Certainty

The third and final persuasive lever we'll look at is argument.

  • We don't mean "having an argument" as in a fight.
  • We mean constructing an argument—making a claim based on evidence and reasoning.

If character is about trust in the speaker, and emotion is about movement in the audience, then argument is about certainty with regard to the issue.

Argument is arguably the weakest of the three levers because many audiences cannot be persuaded unless they trust the speaker and feel a compelling emotion, but they don't need detailed reasoning about evidence. Instead, they will trust the speaker to have done that.

However, it is a very important lever if the speaker actually wants to make good decisions.

Reasoning, logic, and evidence are the tools we use to build an accurate model of the world.

A speaker can definitely persuade an audience without ever using sound reasoning, but doing so increases the odds that what they want the audience to do is bad.

Ideally, a speaker has an argument to justify their position even if they choose not to use it as part of their persuasive approach.

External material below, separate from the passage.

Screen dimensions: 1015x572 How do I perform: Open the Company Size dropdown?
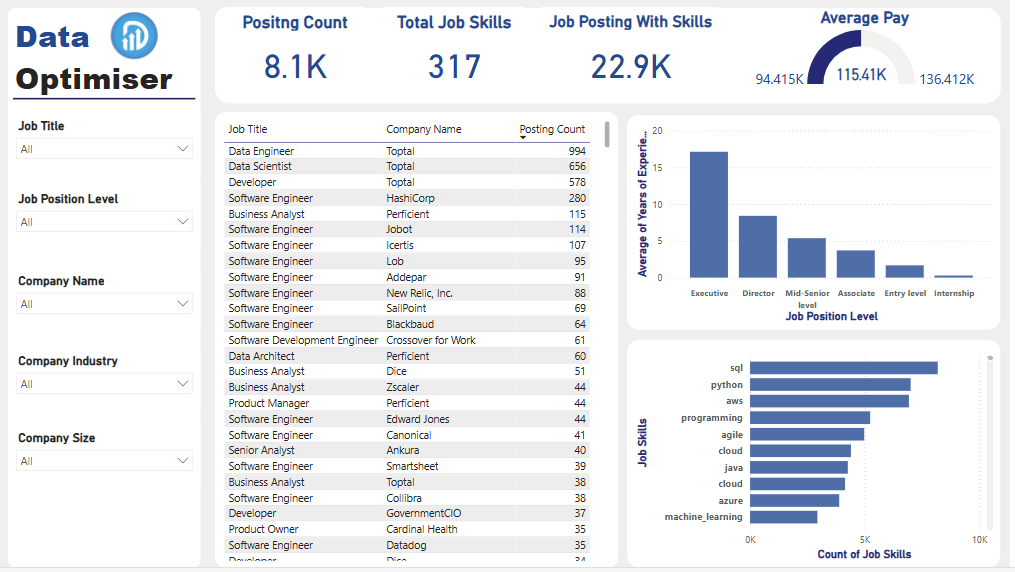point(104,461)
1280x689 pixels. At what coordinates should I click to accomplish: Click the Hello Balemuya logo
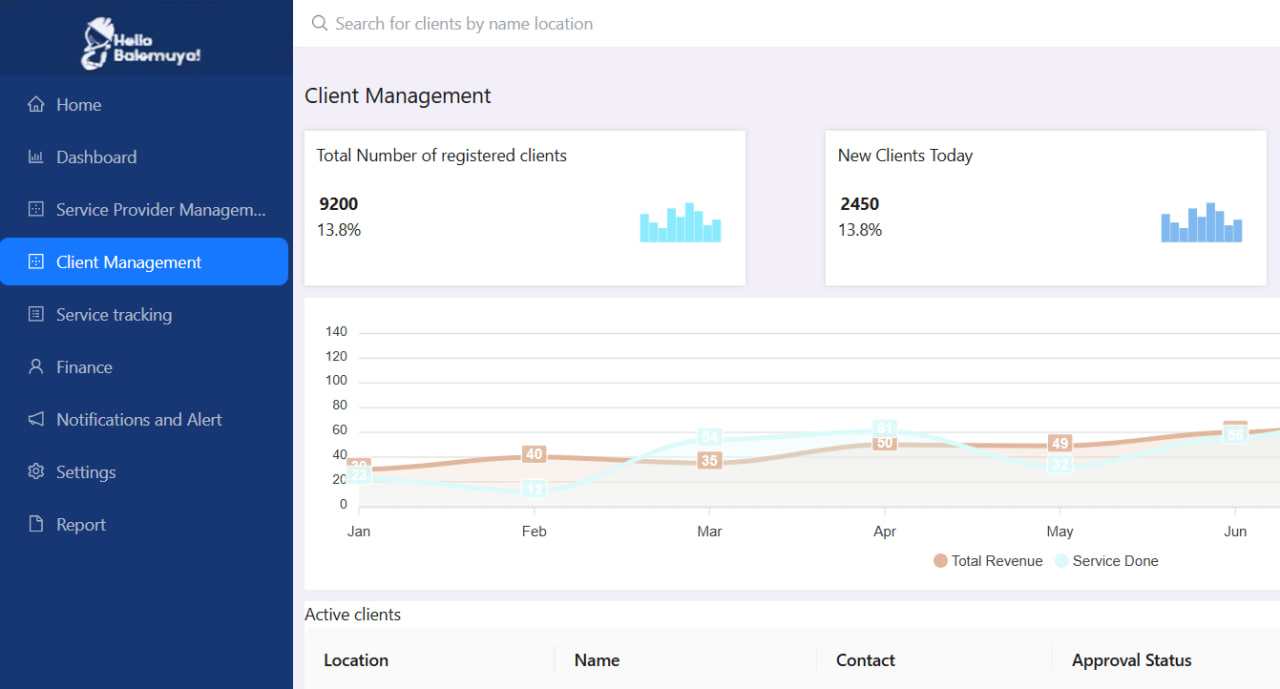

You have to know the persuasive situation!

  • Some audiences demand detailed and defensible reasoning.
  • And sometimes reasoning can be so powerful that it persuades audiences just as effectively as character and emotion.
  • It all depends on the context!

You might know from other lessons that reasoning and argument can be complex and multi-layered.

In this lesson, we'll highlight three of the most powerful ways in which argumentation can be persuasive:

  • The core argument
  • A mountain of evidence
  • Walking through the reasoning.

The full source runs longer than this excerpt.